# position of chain & rear derailleur when in the small gears



## rockyroller (9 Dec 2020)

does this look too high up? is the chain way too long? shud I remove a link? or is it normal & just caught my eye & freaked me out?


----------



## Specialeyes (9 Dec 2020)

Well, technically it's not maxxed out.... I'd stick it in big-big and if the rear derailleur doesn't look overstretched, then take a link out


----------



## rockyroller (9 Dec 2020)

Specialeyes said:


> Well, technically it's not maxxed out.... I'd stick it in big-big and if the rear derailleur doesn't look overstretched, then take a link out


thank you. looks OK to me, how about you or others?


----------



## si_c (9 Dec 2020)

Looks a bit marginal to me - almost like it could do with a link taking out. The angle of the first photograph doesn't help - when in the small-small how much slack is there in the chain on the bottom?


----------



## Ajax Bay (9 Dec 2020)

I'd leave it as you have it (assume first image is small/small). The return section of the chain isn't touching the chain round the guide jockey wheel, is it? You could probably take a link (one inch) out but then it'd be pretty tight large/large.


----------



## rockyroller (9 Dec 2020)

si_c said:


> when in the small-small how much slack is there in the chain on the bottom?


thank you. not sure how to determine that. it doesn't "droop" if that's what you mean


----------



## rockyroller (9 Dec 2020)

Ajax Bay said:


> The return section of the chain isn't touching the chain round the guide jockey wheel, is it?


thank you. no but it's close


----------



## Joffey (9 Dec 2020)

It is borderline - maybe just don't ride in little - little if it can be helped.


----------



## rockyroller (10 Dec 2020)

Joffey said:


> It is borderline - maybe just don't ride in little - little if it can be helped.

■ EXERCISE GOAL
Extract the entire forum thread above about chain length and the rear derailleur, word for word and unchanged.

■ RECORDS SUPPLIED
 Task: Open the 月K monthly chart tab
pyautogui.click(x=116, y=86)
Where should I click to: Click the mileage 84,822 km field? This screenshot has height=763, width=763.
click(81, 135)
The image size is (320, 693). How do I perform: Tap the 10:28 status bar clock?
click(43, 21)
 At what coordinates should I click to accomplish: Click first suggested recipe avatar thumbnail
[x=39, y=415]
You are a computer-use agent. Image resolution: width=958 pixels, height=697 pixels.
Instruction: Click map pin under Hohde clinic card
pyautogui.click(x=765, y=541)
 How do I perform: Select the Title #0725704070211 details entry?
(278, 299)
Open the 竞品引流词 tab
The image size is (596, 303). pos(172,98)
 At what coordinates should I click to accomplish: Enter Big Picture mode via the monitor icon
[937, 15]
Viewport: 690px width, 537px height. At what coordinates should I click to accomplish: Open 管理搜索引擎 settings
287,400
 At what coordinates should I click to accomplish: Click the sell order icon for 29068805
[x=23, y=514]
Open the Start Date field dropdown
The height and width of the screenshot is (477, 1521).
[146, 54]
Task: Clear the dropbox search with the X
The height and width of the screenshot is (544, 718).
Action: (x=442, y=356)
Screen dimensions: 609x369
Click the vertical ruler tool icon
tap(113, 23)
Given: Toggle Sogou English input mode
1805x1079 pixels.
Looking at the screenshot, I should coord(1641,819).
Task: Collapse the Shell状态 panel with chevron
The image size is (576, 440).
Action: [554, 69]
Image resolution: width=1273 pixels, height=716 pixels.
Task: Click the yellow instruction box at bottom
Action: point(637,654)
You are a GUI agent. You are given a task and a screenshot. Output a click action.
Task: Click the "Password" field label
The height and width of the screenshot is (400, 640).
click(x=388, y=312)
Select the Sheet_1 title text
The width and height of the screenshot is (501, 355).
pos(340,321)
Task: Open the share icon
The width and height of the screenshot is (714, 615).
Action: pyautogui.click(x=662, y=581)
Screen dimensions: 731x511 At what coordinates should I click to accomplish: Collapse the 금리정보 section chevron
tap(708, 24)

■ PROBLEM SOLUTION
# position of chain & rear derailleur when in the small gears



## rockyroller (9 Dec 2020)

does this look too high up? is the chain way too long? shud I remove a link? or is it normal & just caught my eye & freaked me out?


----------



## Specialeyes (9 Dec 2020)

Well, technically it's not maxxed out.... I'd stick it in big-big and if the rear derailleur doesn't look overstretched, then take a link out


----------



## rockyroller (9 Dec 2020)

Specialeyes said:


> Well, technically it's not maxxed out.... I'd stick it in big-big and if the rear derailleur doesn't look overstretched, then take a link out


thank you. looks OK to me, how about you or others?


----------



## si_c (9 Dec 2020)

Looks a bit marginal to me - almost like it could do with a link taking out. The angle of the first photograph doesn't help - when in the small-small how much slack is there in the chain on the bottom?


----------



## Ajax Bay (9 Dec 2020)

I'd leave it as you have it (assume first image is small/small). The return section of the chain isn't touching the chain round the guide jockey wheel, is it? You could probably take a link (one inch) out but then it'd be pretty tight large/large.


----------



## rockyroller (9 Dec 2020)

si_c said:


> when in the small-small how much slack is there in the chain on the bottom?


thank you. not sure how to determine that. it doesn't "droop" if that's what you mean


----------



## rockyroller (9 Dec 2020)

Ajax Bay said:


> The return section of the chain isn't touching the chain round the guide jockey wheel, is it?


thank you. no but it's close


----------



## Joffey (9 Dec 2020)

It is borderline - maybe just don't ride in little - little if it can be helped.


----------



## rockyroller (10 Dec 2020)

Joffey said:


> It is borderline - maybe just don't ride in little - little if it can be helped.